Integrating GWA studies and eQTL data to predict complex trait gene targets

Virtually every ‘environmental disease’ is a multifactorial trait, i.e. contribution from hundreds if not thousands of genes plus epigenetic factors plus environmental effects (exposure to toxicants, prescribed and non-prescription drugs).  Genome-wide association (GWA) studies have identified thousands of genetic variants associated with human complex traits. However, the genes, or the functional DNA elements through which these variants exert their effects on each trait, are often unknown.

Authors [see attached] propose a method, called “summary data–based Mendelian randomization” (SMR) that integrates summary-level data from GWA studies with data from expression quantitative trait locus (eQTL) studies to identify genes whose expression levels are associated with a complex trait because of pleiotropy (i.e. when one gene influences two or more seemingly unrelated traits).

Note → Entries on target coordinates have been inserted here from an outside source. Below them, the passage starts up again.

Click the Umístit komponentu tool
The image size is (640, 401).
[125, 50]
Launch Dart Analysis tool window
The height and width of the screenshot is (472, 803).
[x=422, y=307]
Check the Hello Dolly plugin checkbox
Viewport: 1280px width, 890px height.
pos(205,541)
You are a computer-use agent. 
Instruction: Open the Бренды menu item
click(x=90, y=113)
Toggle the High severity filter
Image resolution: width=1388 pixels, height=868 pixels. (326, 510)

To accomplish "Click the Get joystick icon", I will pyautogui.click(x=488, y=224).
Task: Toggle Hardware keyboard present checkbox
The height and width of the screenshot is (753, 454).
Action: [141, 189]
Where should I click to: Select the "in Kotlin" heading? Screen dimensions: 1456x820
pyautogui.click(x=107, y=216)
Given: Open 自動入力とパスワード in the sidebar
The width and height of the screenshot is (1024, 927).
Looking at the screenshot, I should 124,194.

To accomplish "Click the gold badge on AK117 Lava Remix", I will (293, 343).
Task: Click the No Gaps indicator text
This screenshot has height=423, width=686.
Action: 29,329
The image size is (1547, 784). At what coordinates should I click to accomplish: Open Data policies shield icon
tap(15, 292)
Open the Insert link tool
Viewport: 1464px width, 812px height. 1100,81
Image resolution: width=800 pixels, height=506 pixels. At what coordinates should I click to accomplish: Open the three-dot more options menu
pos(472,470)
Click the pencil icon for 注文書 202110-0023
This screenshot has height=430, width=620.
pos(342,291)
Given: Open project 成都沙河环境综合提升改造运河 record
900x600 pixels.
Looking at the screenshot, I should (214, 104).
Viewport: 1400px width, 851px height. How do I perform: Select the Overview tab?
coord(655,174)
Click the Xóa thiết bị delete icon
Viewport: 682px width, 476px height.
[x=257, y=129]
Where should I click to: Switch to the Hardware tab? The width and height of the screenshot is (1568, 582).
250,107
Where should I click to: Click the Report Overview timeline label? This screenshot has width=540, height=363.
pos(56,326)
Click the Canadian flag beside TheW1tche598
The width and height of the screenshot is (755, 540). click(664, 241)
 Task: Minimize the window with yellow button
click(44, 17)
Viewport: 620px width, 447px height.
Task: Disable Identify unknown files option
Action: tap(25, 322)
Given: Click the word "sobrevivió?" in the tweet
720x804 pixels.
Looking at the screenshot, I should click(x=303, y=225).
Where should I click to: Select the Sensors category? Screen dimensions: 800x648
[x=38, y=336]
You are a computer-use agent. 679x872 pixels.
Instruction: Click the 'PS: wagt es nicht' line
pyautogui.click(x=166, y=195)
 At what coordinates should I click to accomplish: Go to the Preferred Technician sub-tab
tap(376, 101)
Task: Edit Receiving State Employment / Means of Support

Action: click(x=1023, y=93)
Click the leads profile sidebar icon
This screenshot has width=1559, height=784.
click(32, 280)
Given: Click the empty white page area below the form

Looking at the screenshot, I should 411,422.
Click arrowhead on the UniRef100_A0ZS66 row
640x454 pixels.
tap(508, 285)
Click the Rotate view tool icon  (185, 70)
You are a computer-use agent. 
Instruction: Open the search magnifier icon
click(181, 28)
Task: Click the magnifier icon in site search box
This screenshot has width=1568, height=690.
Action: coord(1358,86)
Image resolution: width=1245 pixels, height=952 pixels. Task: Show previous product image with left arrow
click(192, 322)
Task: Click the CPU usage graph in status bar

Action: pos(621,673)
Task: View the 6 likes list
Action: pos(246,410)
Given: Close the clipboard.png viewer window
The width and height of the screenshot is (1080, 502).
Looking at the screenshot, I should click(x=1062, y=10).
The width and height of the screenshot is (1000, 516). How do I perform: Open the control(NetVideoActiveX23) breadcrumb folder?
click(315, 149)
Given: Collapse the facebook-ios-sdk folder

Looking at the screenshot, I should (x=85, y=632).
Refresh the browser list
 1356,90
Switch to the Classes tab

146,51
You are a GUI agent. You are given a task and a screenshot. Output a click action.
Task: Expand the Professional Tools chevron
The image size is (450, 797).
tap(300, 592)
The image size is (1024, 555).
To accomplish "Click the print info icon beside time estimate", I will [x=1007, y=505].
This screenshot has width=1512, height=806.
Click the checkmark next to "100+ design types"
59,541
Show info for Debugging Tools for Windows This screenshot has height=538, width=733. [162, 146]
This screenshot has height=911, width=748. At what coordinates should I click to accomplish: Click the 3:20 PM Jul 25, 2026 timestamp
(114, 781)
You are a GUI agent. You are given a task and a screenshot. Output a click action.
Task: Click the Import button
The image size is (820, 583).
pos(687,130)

Authors applied the method to five human complex traits using GWA studies data on (as many as) 339,224 individuals, plus eQTL data on 5,311 individuals. They prioritized 126 genes (e.g. TRAF1 and ANKRD55 for rheumatoid arthritis; SNX19 and NMRAL1 for schizophrenia). Of these 126 genes, 25 genes are new candidates; and 77 genes are not the nearest annotated gene to the highest-ranked associated GWA study single-nucleotide variant (SNV). These newly identified and prioritized genes should provide important leads into designing future functional studies for understanding the mechanism(s) whereby DNA variation leads to complex trait variation.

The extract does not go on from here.